-- Opening Marker --

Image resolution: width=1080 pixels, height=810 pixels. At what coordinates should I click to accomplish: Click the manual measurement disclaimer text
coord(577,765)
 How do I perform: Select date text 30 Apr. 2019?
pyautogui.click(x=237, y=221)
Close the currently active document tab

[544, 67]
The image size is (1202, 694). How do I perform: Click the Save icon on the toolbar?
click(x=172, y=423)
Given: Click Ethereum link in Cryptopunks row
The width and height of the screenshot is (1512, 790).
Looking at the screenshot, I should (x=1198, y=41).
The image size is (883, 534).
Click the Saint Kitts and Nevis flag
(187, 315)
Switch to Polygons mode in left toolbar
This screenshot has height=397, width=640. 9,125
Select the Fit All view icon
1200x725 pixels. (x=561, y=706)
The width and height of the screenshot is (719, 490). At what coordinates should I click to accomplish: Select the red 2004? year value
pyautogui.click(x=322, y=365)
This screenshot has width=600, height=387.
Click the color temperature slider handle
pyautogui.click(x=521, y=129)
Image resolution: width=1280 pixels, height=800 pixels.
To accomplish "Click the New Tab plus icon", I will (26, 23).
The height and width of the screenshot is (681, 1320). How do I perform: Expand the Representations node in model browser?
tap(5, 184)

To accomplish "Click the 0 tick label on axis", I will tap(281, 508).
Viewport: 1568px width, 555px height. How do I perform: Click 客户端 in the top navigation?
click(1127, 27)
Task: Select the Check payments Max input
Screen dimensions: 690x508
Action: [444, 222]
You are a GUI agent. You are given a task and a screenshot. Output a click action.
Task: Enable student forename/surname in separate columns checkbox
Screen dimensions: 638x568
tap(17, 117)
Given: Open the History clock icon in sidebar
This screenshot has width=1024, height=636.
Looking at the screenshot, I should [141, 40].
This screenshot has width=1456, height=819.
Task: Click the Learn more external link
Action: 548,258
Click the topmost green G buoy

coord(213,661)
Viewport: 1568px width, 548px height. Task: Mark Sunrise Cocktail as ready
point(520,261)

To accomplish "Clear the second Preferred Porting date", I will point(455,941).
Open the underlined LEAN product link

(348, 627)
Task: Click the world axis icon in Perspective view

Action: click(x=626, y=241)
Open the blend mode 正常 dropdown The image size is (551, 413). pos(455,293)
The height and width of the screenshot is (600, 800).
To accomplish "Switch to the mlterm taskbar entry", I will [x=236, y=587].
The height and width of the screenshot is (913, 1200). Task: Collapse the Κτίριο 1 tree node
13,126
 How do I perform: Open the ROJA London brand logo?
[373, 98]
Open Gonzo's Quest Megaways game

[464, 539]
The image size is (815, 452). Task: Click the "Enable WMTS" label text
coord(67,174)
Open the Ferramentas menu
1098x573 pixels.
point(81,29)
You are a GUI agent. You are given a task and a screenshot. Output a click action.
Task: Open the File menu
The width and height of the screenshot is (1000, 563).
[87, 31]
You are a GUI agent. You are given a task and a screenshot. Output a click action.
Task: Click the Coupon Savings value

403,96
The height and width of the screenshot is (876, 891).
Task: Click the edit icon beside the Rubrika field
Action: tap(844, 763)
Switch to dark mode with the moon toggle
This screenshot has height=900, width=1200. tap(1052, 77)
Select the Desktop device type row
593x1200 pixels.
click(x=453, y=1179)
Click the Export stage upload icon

-- Closing Marker --

DIRECTIONS FOR THIS TASK
Above are some records. Count the lines among them with the word "will", and answer with the number only.

EXERCISE OUTPUT
4